Background: Tildacerfont (SPR001; LY2371712), a second generation, potent, selective, nonsteroidal, oral small-molecule antagonist of corticotropin-releasing factor type-1 (CRF1) receptors in the pituitary gland, is in late stage development as a potential treatment for adults with congenital adrenal hyperplasia (CAH) due to 21-hydroxylase deficiency (21-OHD). We report the results of 3 randomized Phase 1 studies of safety, tolerability, and pharmacokinetics (PK) of tildacerfont in healthy adults and compare the relative bioavailability of 2 tildacerfont formulations. Methods: Two Phase 1 studies were double-blind, placebo-controlled and evaluated escalating doses (2–800 mg QD) as single doses (SAD; n=18) and 50-200mg as multiple doses (MAD; n=47). The studies also included pilot food effect and drug-drug interaction sub studies, respectively. A randomized, balanced, open-label, crossover study (n=42) examined the relative bioavailability (BA) of single oral doses of 2 tildacerfont formulations, 200 mg powder-in-capsule (PIC) compared to 200 mg low-drug load tablet. Results: In the SAD and MAD studies, the most common, non-procedural adverse events were headache and cough. In the BA study, the most common, non-procedural adverse events were constipation and headache.
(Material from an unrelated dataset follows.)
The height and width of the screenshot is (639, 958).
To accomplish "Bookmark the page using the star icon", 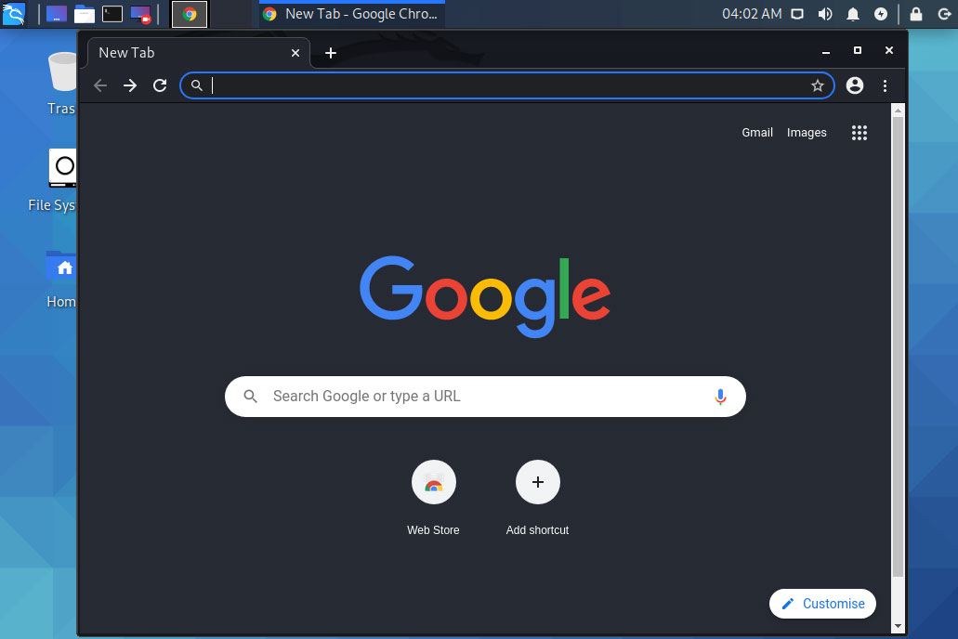I will [x=818, y=85].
There were no study drug-related serious adverse events (SAEs) in any study. In the SAD and MAD (PIC formulation), tildacerfont concentrations declined in a multi-exponential manner with Cmax occurring moderately late, ~5 hours post dose, and a high degree of variability was observed in AUC and Cmax (CV range: 54–122%). A food effect was observed in the SAD. Fourteen days of dosing achieved near steady state exposure with an AUC accumulation ratio of 2.51 to 3.65 in the MAD study. Midazolam, a sensitive probe substrate for CYP3A4 exhibited ~2-fold increase in AUC and a 1.8 increase in Cmax when co-administered with tildacerfont suggesting moderate CYP3A4 inhibition. The tablet formulation reduced the variability (AUC and Cmax CV range: 69–72%) compared to the PIC formulation resulting in a more predictable pharmacokinetic profile. The half-life of the tablet was ~60 hrs. Bioequivalence in AUC was established with the tablet and PIC formulations (fed state) with Cmax ~20% higher for tablet than PIC due to a reduction in and more consistent Tmax, median [range], from 6 [4.5, 24] hours to 3 [2, 6] hours.